▶ _Consignes de travail_
1/ Résumez en deux phrases le texte sur les mesures contre la violence à l'égard des femmes.
2/ D'après le texte sur les mesures contre la violence à l'égard des femmes, par quelles actions la police judiciaire peut-elle prouver ces crimes ? Énumérez-les toutes.
3/ Rédigez la suite du texte sur les mesures contre la violence à l'égard des femmes, à partir de sa dernière phrase.

▶ _Texte_
>>>>>
Des mesures urgentes à appliquer

S’agissant des recommandations, le rapport a préconisé la mise en œuvre d’un certain nombre de mesures. Le groupe thématique a ainsi appelé dans ce document à la création de centres d'autonomisation économique pour les femmes en tant que mesure préventive pour les protéger contre toute forme de violence ou d'exploitation. Il a été par ailleurs recommandé d'instituer des mécanismes et des garanties pour empêcher le contact entre l'agresseur et la victime, tels que les bracelets électroniques et les dispositifs de surveillance domiciliaire. Le rôle crucial de la police judiciaire a été également mis en avant pour prouver les crimes de violence contre les femmes, notamment en menant des recherches, en effectuant des déplacements et des inspections, ainsi que pour garantir le droit au double recours (recours en injonction et recours civil) et considérer le témoignage de la victime comme une preuve dans les deux cas.

En ce qui concerne la prise en charge des femmes victimes de violence, le groupe de travail a plaidé pour le renforcement du personnel chargé de l'application de la loi au niveau de la police judiciaire et des tribunaux, y compris le personnel d’assistance sociale, et pour l'amélioration de l’accès aux services pour les femmes victimes de violence dans les zones rurales. Les recommandations soulignent également l’importance d'augmenter le budget du ministère chargé des Femmes de manière à faciliter la mise en œuvre des différents mécanismes et procédures liés à la lutte contre la violence à l'égard des femmes, ainsi que l'allocation de fonds par les départements impliqués dans l’application de la loi pour mettre en œuvre les procédures qui relèvent de leur compétence.
<<<<<
▶ _Lignes fournies_
>>>>>
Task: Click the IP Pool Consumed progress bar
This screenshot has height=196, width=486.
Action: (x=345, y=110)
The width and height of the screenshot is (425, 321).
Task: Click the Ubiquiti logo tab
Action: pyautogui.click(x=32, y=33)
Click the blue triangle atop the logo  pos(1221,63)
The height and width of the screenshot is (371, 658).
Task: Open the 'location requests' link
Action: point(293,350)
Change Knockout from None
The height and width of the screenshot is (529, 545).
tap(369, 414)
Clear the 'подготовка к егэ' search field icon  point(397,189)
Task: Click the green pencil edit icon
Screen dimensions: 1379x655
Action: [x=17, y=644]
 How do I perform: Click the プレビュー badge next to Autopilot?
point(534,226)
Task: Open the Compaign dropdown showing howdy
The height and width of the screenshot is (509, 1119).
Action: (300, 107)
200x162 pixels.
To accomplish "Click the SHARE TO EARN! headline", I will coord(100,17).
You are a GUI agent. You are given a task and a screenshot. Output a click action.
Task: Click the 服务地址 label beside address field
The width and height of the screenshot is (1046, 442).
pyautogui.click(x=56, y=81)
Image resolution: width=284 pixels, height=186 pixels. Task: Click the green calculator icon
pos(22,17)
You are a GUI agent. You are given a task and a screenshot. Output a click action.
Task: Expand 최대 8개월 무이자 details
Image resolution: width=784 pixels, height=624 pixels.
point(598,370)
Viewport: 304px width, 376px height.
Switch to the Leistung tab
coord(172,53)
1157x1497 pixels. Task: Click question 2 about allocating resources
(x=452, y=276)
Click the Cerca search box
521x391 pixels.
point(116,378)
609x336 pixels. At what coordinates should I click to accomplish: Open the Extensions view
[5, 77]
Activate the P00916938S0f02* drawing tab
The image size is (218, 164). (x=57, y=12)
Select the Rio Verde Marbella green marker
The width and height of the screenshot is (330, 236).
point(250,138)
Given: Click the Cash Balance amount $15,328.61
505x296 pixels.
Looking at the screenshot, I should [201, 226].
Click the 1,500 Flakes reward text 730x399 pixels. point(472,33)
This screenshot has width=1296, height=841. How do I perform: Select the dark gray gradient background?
<<<<<
▶ _Tâches résolues_
1/ Le rapport préconise la création de centres d'autonomisation économique pour les femmes et des dispositifs comme les bracelets électroniques pour empêcher le contact entre l'agresseur et la victime. Il souligne aussi le rôle crucial de la police judiciaire et plaide pour davantage de personnel chargé d'appliquer la loi, pour un meilleur accès aux services dans les zones rurales et pour une hausse du budget du ministère chargé des Femmes.

2/
- Mener des recherches
- Effectuer des déplacements
- Effectuer des inspections

3/
Le rapport souligne par ailleurs l’importance d’augmenter les allocations financières pour les soins, l'hébergement et l'accueil et d’en faire une priorité pour les départements concernés, de fournir des financements suffisants à la Commission nationale pour la prise en charge des femmes victimes de violence et aux commissions régionales et locales, d'augmenter les ressources humaines travaillant dans ce domaine et de valoriser le rôle des travailleurs sociaux dans le processus de lutte contre ce phénomène.

Enfin, et dans le souci de garantir la durabilité de la loi, le groupe de travail thématique a proposé la formation d’un comité spécial chargé de surveiller la mise en œuvre des recommandations et la création d’une plateforme participative dotée d’indicateurs efficaces pour suivre et évaluer les résultats obtenus. Il appelle également à intensifier les efforts médiatiques pour sensibiliser l’opinion publique à la lutte contre les stéréotypes de genre.